Celebrating Hamlin Midwives on International Day of the Midwife 2024

Midwife examining patient

The International Day of the Midwife is annually celebrated on 5 May and was established in 1992 by the International Confederation of Midwives (ICM) to celebrate and raise awareness about the midwifery profession.

For the Hamlin Team, International Day of the Midwife is an opportunity to celebrate the incredible work that Hamlin Midwives do every day.

Dr Catherine Hamlin believed that every woman has a right to quality maternal healthcare. Hamlin Midwives save the lives of thousands of mothers and babies every year and prevent countless obstetric fistulas and other devastating childbirth injuries. They are the key to eradicating obstetric fistula in Ethiopia.

“To be able to train dedicated young midwives is marvellous for me.  They become enthusiastic about helping these poor women.  One day rural Ethiopia will be full of midwives giving skilled care for mothers in labour.”

Dr Catherine Hamlin 
Catherine and Midwife graduates

When a Hamlin Midwife is deployed to a rural Hamlin-supported midwifery clinics, new cases of fistula drop to almost zero.

Each week, approximately 544 babies are delivered by Hamlin Midwives at Hamlin-supported midwifery clinics. Every day, almost 107 Ethiopian women receive vital antenatal care at a Hamlin-supported midwifery clinic.
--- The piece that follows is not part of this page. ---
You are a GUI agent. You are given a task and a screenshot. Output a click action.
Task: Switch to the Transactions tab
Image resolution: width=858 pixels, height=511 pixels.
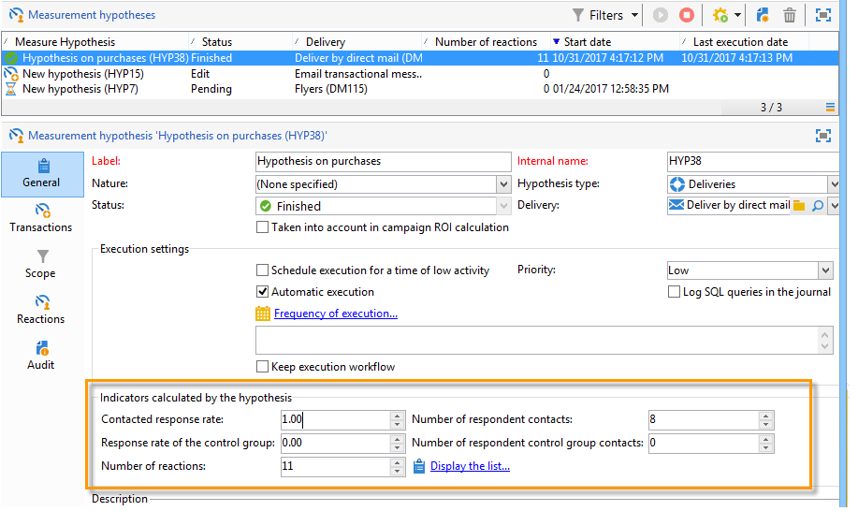(41, 218)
International Day of the Midwife 2024 – Midwives: A Vital Climate Solution

Each year, the International Confederation of Midwives designates a theme for the annual celebration of the world’s midwives. The theme for International Day of the Midwife 2024 is ‘Midwives: A Vital Climate Solution’.

Climate change poses unprecedented challenges to health, especially for women and babies. Midwives play a pivotal role in reducing the effects of climate change. The ICM recognises that midwives are a vital solution in adapting health systems to climate change and lowering carbon emissions overall.

Midwives deliver safe and environmentally sustainable health services and are first responders when climate disasters hit. Evidence shows that continuity of midwife care leads to optimal and safe outcomes by using fewer resources, resulting in less medical waste and a reduced ecological footprint. 

Project Zero is preventing fistula injuries

Project Zero, Hamlin’s ground-breaking program to accelerate eradication of obstetric fistula, woreda (district) by woreda, is strengthening maternal healthcare services within Ethiopia to reduce the incidence of birth injuries. The goal is to establish a midwifery clinic in every woreda (district), staffed by Hamlin Midwives.

A national education campaign is giving women the tools and knowledge they need to give birth safely.

Hamlin Midwife Mentors are providing mentoring to government midwives and Maternal Healthcare (MHC) teams. They are reviewing existing practices and making many improvements including:

  • Reorganising the clinical areas, including the creation of a ‘newborn corner’
  • Educating staff on the most up-to-date clinical care practices, eg: extending post-partum care hours with increased comprehensive checks on mothers and newborns
  • Introducing improved Infection, Prevention and Control (IPC) procedures
  • Changing to a more woman-centred model of care
  • Improving documentation and establishing robust stock management controls.

The life-saving work of Hamlin Midwives is only possible thanks to the generosity of our supporters.

From recruiting students from regional and rural Ethiopia and funding scholarships at the Hamlin College of Midwives, to stocking Hamlin-supported midwifery clinics, our supporters are helping to transform the maternal healthcare landscape in Ethiopia.